Pandemia

Hoje falo-vos de um adjectivo que detesto profundamente e que ouvi há bem pouco tempo, aquando de mais uma polémica cor-de-rosa que o público desvaloriza por tratar de questões da categoria dos pesos leves, mas que vejo sempre do ponto de vista sociológico, mais que não seja pela proximidade etária, e depois adentro-me.

Por causa das mais recentes afirmações que saíram algures e se tornaram virais num instante, referentes à ‘magreza extrema’ de Carolina Patrocínio, saíram em defesa da jovem muitos fãs que utilizaram o adjectivo que dá o mote a este texto. Um pouco por toda a parte pôde ler-se que «Carolina tem uma forma física ‘invejável’», pelo que seria muito remoto que a mesma sofresse de qualquer tipo de distúrbio alimentar: dada a sua paixão e dedicação ao fitness, a alimentação saudável e equilibrada é muito mais do que um complemento, é fulcral.

‘Invejável’. 

Fiquei a matutar sobre isto do ‘invejável’ e sobre a violência para o self que este adjectivo pressupõe. E pensei que, de facto, hoje em dia ouço e leio muitas vezes este adjectivo aplicado às mais variadas matérias, sendo que o descontentamento sôfrego provocado pelo facto de não possuir ou ser alguma coisa, é a causa subjacente e transversal a essa variedade de matérias.

Mas de onde vem a inveja? 

Da impossibilidade de ser ou ter qualquer coisa difícil de alcançar com os meios de que dispomos. Quer seja um corpo musculado, uma casa na Quinta do Lago, o rabo da J.Lo ou a mala Chanel que a Pepa tanto quis naquele malfadado endorsement da Samsung, a inveja remonta ao início dos tempos, quando começámos a ser gente, a reconhecer as nossas diferenças e a sublinhá-las. 

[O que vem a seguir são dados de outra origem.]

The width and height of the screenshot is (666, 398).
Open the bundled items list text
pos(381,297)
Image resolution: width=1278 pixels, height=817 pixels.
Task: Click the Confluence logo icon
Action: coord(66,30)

A igreja católica apostólica romana incluiu a inveja no compêndio dos sete pecados mortais; foi no entanto outra religião, o capitalismo, que despertou a inveja entre iguais. O meu spam de notícias, há muito controlado pelos meus gostos e interesses e coadjuvado pelo mui artificialmente inteligente Google, fornece de igual forma a polémica de Carolina Patrocínio ou o desastre no Mediterrâneo. E por opostas que pareçam estas notícias, ambas irrompem nas minhas notificações com o mesmo fervor e acabo por reconhecer que ambas são motivadas pelo mesmo sentimento de inveja, potenciado por esta religião em que vivemos, que fomenta a desigualdade e desperta esse extremismo.

Comecei a reparar que ‘invejável’ era um adjectivo muito comum no nosso tempo e percebi que retrata verdadeiramente aquilo que somos hoje. Com pleno acesso a todo o tipo de conhecimento, da mesma forma que sabemos que existem Ferraris quando podemos apenas ter um Fiat em segunda mão, também deveríamos ser educados, ou pelo menos sensibilizados, para treinar a capacidade de reconhecer o nosso sucesso, que por muito que possa parecer escondido ou inexistente, existe. 

É tipo Deepak Chopra para todos. Saber que temos, nós próprios, qualidades ou bens que, para terceiros, podem ser ‘invejáveis’, é provavelmente um dos maiores sintomas ou efeitos colaterais do capitalismo. Daí que a busca incessante por uma espiritualidade ascética, porém sem figuras para idolatrar, pareça uma das grandes procuras globais da fatia da humanidade que vive subjugada ao capitalismo. 

‘Invejável’ é a epidemia da minha geração, alimentada por uma série de ferramentas que veiculam uma ficção da vida real que tanto satisfaz como faz agonizar os seus protagonistas. ‘Invejável’ é a personificação da crueldade, a exacerbação do inconformismo, uma receita eficaz (como as do chef Silva) para o desastre individual. ‘Invejável’ tem tanto de negativo como de horrível e também de tirano. É o adjectivo das ditaduras invisíveis e do tão temido normcore. 

Daí que quando finalmente vi a fotografia da discórdia e não consegui compreender a polémica do ‘invejável’, pensei para com os meus botões que não invejava nada do que o corpo de Carolina simbolizava, pelo que até pensei, género consultório da revista Maria, ‘serei normal?’. 

Amanhã celebra-se o 1.º de Maio, e isto tem mais a ver com a luta de classes e com o proletariado do que o muito do que irá ser dito nas celebrações solenes do mesmo.